Gen McKiernan is being replaced by Lt Gen Stanley McChrystal, a former special operations commander who impressed superiors by his use of intelligence in Iraq. Gen McChrystal led US special forces who killed a number of al-Qaeda figures in Iraq, including Abu Musab al-Zarqawi.

The general’s promotion comes despite a Pentagon investigation finding in 2007 that he was responsible for issuing false information about the accidental death in Afghanistan three years earlier of Cpl Pat Tillmann. The army initially suggested that Cpl Tillmann, a professional football player whose decision to join the military after 9/11 received wide publicity, had been killed by enemy fire. He was in fact a victim of so-called friendly fire.

Mr Holbrooke told the senate committee yesterday that the US military campaign in Afghanistan could not succeed if Pakistan’s western areas remain a sanctuary for the Taliban and al-Qaeda.

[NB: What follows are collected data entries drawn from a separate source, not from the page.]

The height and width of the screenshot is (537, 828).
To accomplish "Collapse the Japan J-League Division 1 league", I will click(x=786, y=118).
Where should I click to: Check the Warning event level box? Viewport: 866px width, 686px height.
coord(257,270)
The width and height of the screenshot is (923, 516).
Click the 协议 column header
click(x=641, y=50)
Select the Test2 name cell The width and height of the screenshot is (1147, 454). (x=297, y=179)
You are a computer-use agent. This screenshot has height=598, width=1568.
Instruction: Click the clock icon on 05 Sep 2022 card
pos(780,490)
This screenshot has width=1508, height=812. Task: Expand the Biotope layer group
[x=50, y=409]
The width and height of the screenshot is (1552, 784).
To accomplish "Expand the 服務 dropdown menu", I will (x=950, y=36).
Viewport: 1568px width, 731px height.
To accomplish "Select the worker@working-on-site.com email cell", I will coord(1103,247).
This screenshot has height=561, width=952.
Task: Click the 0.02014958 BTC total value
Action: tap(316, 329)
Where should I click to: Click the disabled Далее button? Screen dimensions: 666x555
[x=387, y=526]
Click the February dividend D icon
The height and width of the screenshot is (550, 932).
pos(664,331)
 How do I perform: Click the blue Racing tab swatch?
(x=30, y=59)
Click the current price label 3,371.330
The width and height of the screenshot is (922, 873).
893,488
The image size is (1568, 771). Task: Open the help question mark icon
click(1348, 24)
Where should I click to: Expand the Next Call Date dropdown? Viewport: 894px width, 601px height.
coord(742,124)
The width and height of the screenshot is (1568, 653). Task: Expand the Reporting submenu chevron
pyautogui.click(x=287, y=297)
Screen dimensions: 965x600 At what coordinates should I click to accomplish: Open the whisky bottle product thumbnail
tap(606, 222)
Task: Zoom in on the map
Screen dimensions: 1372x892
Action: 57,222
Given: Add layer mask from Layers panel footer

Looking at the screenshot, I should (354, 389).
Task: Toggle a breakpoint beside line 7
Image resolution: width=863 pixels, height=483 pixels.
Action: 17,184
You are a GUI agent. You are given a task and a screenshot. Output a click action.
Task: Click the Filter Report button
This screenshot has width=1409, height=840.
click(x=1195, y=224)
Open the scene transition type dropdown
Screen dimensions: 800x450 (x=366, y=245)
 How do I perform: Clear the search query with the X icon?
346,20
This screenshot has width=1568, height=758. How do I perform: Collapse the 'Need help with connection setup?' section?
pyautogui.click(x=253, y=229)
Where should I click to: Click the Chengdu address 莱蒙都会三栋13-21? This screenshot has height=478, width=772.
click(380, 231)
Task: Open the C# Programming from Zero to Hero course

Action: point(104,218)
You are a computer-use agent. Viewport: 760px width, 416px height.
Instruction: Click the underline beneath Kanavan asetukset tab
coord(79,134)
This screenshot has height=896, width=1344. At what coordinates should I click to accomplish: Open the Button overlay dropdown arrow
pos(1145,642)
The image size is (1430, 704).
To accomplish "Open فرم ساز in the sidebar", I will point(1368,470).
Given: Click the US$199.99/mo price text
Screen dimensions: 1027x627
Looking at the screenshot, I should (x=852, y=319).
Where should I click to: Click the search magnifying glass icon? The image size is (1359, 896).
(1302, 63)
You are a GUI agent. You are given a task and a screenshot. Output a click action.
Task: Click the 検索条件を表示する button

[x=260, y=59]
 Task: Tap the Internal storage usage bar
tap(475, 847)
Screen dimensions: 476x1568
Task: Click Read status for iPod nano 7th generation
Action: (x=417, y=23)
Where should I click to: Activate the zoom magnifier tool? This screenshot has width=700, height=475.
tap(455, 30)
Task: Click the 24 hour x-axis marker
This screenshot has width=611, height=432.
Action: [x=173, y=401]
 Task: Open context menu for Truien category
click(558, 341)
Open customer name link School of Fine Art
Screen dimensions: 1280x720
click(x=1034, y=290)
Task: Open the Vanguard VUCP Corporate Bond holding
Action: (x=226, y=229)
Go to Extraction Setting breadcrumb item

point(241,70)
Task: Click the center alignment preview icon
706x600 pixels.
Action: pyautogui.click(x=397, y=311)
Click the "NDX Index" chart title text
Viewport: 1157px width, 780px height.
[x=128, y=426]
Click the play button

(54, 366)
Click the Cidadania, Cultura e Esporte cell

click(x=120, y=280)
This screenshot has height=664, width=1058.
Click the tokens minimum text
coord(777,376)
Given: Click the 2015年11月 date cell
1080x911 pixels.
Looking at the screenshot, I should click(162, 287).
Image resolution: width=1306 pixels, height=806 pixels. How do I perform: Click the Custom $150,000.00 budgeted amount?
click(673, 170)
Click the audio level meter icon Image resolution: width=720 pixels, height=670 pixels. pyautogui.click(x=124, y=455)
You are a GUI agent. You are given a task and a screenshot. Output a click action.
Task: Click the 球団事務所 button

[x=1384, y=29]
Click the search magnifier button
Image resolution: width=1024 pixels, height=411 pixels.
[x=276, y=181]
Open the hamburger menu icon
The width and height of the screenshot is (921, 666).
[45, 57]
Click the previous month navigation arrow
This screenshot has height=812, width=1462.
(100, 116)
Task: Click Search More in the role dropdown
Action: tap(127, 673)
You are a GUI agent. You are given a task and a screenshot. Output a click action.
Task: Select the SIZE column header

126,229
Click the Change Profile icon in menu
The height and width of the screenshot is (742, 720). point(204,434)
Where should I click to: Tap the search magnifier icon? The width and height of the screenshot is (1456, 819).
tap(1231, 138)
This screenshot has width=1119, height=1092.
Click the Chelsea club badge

“We are in Afghanistan and Pakistan because of 9/11, because al-Qaeda and its allies are camped out in western Pakistan and have pledged and promised and predicted and threatened to do it again to us and other countries. If it were not for this fact, we would not be sitting here today,” he said. Mr Holbrooke expressed support for a senate Bill, introduced by Massachusetts Democrat John Kerry and Indiana Republican Dick Lugar, that authorises $7.5 billion in non-military aid to Pakistan over the next five years to foster economic growth and development, and another $7.5 billion for the following five years.   “Even as we help Pakistan’s government to respond to an acute crisis, we also need to mend a broken relationship with the Pakistani people. For decades, America sought Pakistani co-operation through military aid, while paying scant attention to the wishes of the population itself,” Mr Kerry said.